Obwohl die Parteien der jetzigen Bundesregierung noch im Wahlkampf die Wiedereinführung einer verfassungskonformen Vermögenssteuer forderten, haben sie es bisher unterlassen, ihre Wahlkampfversprechen einzulösen. Stattdessen haben jetzt fünf sozialdemokratisch geführte Landesregierungen mit Schleswig-Holstein an der Spitze über den Bundesrat versucht, eine Erhöhung der Erbschaftssteuer einzuführen. - Immerhin ein Versuch, über die Steuerpolitik einen - wenn auch kleinen - sozialen Ausgleich zu schaffen.

Der Gesetzentwurf zur Reform der Erbschaftssteuer sah vor, die Berechnungsgrundlage für Häuser und Firmengebäude so anzuheben, dass sie nach demselben Maßstab wie unbebaute Grundstücke bewertet werden. Bereits 1995 hatte das Bundesverfassungsgericht festgestellt, dass die Bewertung von Grundbesitz mit Einheitswerten einerseits sowie des sonstigen Vermögens mit Verkehrswerten andererseits mit dem Grundgesetz unvereinbar sei. Durch großzügige Freibeträge sollte verhindert werden, dass das viel zitierte „Häuschen der alten Oma“ oder der kleine Unternehmer bei der Weitervererbung von dieser Steuererhöhung betroffen werden.

Der erste Vorschlag für die vorgesehenen höheren steuerlichen Wertansätze für bebaute Grundstücke hätte zu Steuermehreinnahmen der Bundesländer von ungefähr 640 Mio. DM ab 2003 geführt. Aber schon dieser Vorschlag war nicht so nach dem Geschmack weder der CDU noch der führenden Sozialdemokraten im Bund und in Nordrhein-Westfalen. Deshalb schlug Schleswig-Holstein eine Modifizierung des Steuertarifes vor, so dass die Steuersätze bei der Erbschaftssteuer um jeweils einen Prozentpunkt abgesenkt werden sollten. Letztlich hätte das die Steuermehreinnahmen bundesweit auf 500 Mio. DM reduziert. Für Schleswig-Holstein würden bei diesem Rechenbeispiel nur knapp 15 Mio. DM Mehreinnahmen übrigbleiben.

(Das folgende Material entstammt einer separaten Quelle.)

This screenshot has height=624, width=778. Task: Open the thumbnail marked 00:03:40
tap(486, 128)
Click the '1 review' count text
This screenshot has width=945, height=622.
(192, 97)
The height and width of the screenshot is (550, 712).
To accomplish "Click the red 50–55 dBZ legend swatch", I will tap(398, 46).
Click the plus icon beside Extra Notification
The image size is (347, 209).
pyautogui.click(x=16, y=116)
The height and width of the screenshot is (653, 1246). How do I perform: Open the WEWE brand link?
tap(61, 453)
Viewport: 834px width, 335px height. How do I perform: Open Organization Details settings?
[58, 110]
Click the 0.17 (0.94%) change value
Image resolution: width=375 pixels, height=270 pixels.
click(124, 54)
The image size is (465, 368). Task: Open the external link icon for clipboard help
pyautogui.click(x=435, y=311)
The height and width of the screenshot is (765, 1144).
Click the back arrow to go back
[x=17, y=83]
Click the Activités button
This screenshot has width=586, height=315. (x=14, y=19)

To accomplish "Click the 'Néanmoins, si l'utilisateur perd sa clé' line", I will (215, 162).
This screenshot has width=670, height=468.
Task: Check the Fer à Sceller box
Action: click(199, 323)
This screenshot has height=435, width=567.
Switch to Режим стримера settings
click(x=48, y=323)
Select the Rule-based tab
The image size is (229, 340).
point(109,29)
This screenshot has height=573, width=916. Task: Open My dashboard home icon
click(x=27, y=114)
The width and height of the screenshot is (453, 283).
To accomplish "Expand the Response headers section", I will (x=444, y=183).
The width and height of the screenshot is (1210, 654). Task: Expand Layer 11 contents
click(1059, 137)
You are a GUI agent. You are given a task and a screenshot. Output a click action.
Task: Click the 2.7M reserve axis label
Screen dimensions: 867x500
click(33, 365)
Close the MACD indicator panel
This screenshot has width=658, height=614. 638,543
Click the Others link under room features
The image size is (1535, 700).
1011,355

Aber auch dieser Vorschlag führte zu Kritik bei der Opposition und - wie man sieht - auch bei der Bundesregierung. Und nun also hat der Bundeskanzler beschlossen, die Erhöhung der Erbschaftssteuer auf zwei Jahre zu verschieben. Es ist auch sicherlich nicht ganz von der Hand zu weisen, dass die Erhöhung der Erbschaftssteuer - insbesondere bei der Vererbung von Betriebsvermögen einschließlich eines Betriebsgrundstückes - nicht unproblematisch ist. Der Freibetrag für Einfamilienhäuser ist für Schleswig-Holstein zwar sicherlich angemessen, aber in den südlichen Bundesländern, wo die Grundstücke viel höher bewertet werden, sieht es anders aus.
Für den SSW bleibt das Fazit: Statt einer komplizierten Erhöhung der Erbschaftsteuer, die vielleicht doch die Falschen trifft, sollte man lieber ernsthaft daran gehen, wieder eine verfassungskonforme Vermögenssteuer einzuführen. Wir meinen, dass die Bundesregierung in dieser Frage weiterhin eine Bringschuld hat und hoffen, dass dieses Thema zumindest im nächsten Bundeswahlkampf wieder eine Rolle spielen wird.